Command Sgt. Maj. Jonathan L. Williams, senior enlisted advisor for the Ohio Army National Guard’s 437th Military Police Battalion, is the keynote speaker.
Williams will be introduced by Municipal Judge Robert Milich, a retired Air Force colonel, and will be recognized by several local elected officials and Sandra Smith-Graves, president of the Ladies Auxiliary, and Ronnell Carter, Post 6488 commander.
Williams, a 1989 graduate of North Bloomfield High School, holds a bachelor of arts degree in business and organizations management from Malone University in Canton. He enlisted in the military in 1989 and has a combined 22 years’ service on active duty, Army Reserve and the Ohio Army National Guard.
Williams, who has numerous military decorations, including the Bronze Star and Global War on Terrorism in Afghanistan and Iraq Service medals, is employed by the Ohio Department of Rehabilitation and Correction. He lives in South Amherst.
Black soldiers in all-black units represented some 60 percent of the 15,000 American troops assigned to build the Ledo Road after Japanese forces had cut off the Burma Road between China and Burma over which supplies were sent to China.

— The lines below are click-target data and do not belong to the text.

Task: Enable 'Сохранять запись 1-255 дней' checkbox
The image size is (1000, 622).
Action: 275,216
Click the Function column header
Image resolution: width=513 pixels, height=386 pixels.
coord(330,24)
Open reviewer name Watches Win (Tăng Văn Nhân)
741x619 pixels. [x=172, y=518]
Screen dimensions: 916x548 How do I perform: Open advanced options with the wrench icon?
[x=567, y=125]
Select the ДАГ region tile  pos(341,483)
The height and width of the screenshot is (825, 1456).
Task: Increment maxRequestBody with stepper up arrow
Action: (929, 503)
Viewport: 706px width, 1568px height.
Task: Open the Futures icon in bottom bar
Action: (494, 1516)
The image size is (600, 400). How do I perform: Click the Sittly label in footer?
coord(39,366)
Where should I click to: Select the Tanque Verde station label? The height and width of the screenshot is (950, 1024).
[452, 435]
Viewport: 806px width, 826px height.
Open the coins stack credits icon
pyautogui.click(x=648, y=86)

The Ledo Road ran 271 miles from Ledo on the India-Burma border to a junction on the old Burma Road.
The first and only official recognition the Burma Road African-American soldiers received was during the 2004 Defense Department’s African-American History Month observance at Florida A&M University, said Herman Adams, cochairman of the Post 6488 Veterans Day program with Earl McAlway and Katherine Williams.